Upton has also been in the news recently for introducing a bill in the House that would block the EPA from regulating carbon pollution, even though 62 percent of people from his own district want him to leave the EPA alone. With these efforts Upton joins former chairman of the Energy and Commerce Committee Joe "Government Shakedown" Barton (R-TX) as environmental skeptic extraordinaire. You remember Rep. Barton, don't you? He was the outspoken BP sympathizer during the gulf oil spill last summer:



Thankfully one of Upton and Barton's colleagues on the committee thinks differently about the climate crisis. Rep. Bob Inglis (R-SC) just plain gets it. He understands what's at stake. Listen carefully to what he has to say:



Inglis touches on several important points in this address to a House subcommittee meeting on climate change. First and foremost, he makes a thinly veiled threat to climate deniers about saying their comments "on the record." The save-the-environment-for-our-children's-sake argument has long been used to inspire action on these issues, but never quite like this. Inglis says that future generations will not look kindly on those who sat idly by and failed to act on climate change. In doing so he reinforces the sense that his argument is the accurate one. Why else would he be so resolute? He also includes a startling, common-sense statistic to make his point. 98 percent of scientists say that the climate is changing and that we are the cause. Wouldn't you think that means we should heed their advice? And finally, Inglis makes an argument that his "free enterprise colleagues" can relate to more directly: economic opportunity.
"[The Chinese] plan on eating our lunch in this next century. They plan on innovating around these problems, and selling to us, and the rest of the world, the technology that'll lead the 21st century. So we may just press the pause button here for several years, but China is pressing the fast-forward button."

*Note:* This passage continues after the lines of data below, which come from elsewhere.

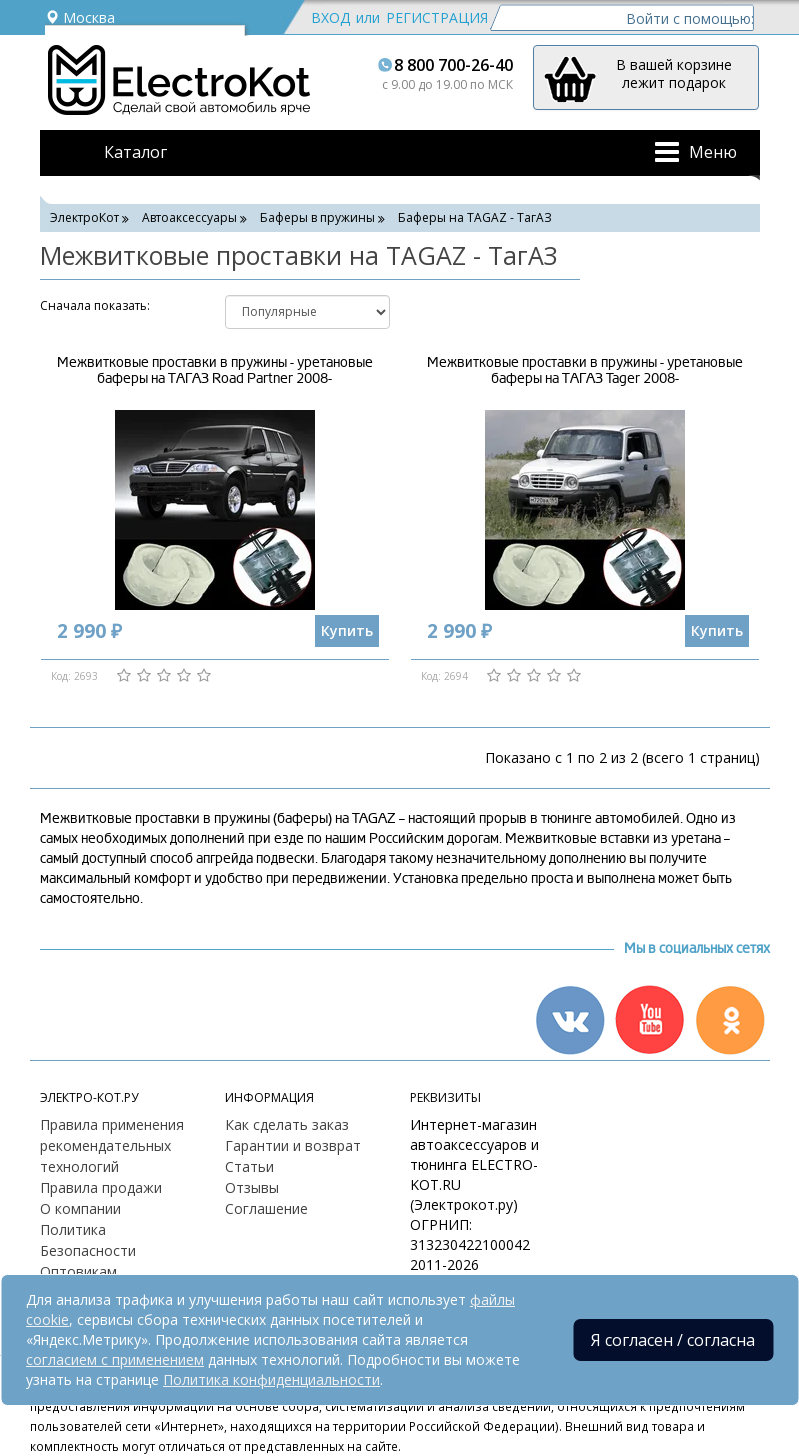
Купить (347, 630)
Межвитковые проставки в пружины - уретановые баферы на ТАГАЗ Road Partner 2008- (215, 370)
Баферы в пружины (317, 217)
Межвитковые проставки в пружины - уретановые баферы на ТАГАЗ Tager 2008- (585, 370)
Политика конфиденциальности (271, 1379)
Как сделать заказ (287, 1124)
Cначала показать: (95, 305)
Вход (330, 17)
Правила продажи (101, 1187)
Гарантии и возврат (293, 1145)
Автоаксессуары (189, 217)
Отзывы (252, 1187)
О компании (80, 1208)
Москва (80, 17)
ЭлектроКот (84, 217)
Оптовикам (78, 1271)
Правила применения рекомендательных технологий (112, 1145)
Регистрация (437, 17)
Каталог (135, 152)
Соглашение (266, 1208)
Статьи (249, 1166)
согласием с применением (115, 1359)
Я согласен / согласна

It is perhaps important to point out that at the time of this speech Inglis knew he wouldn't be serving another term in Congress. A Tea Party primary challenger made sure of that. Regardless of his impending exit from national politics, it took courage to say what he said and defy his party. This is something that other Republicans like Lindsay Graham (R-SC) have toyed with but rarely committed to on the topic of climate change. Oftentimes when I think of Washington these days I'm frustrated that our political system has collapsed into the stubbornness and pettiness that we observe today. It's refreshing though, when someone like Bob Inglis surprises you and says something that actually makes quite a bit of sense.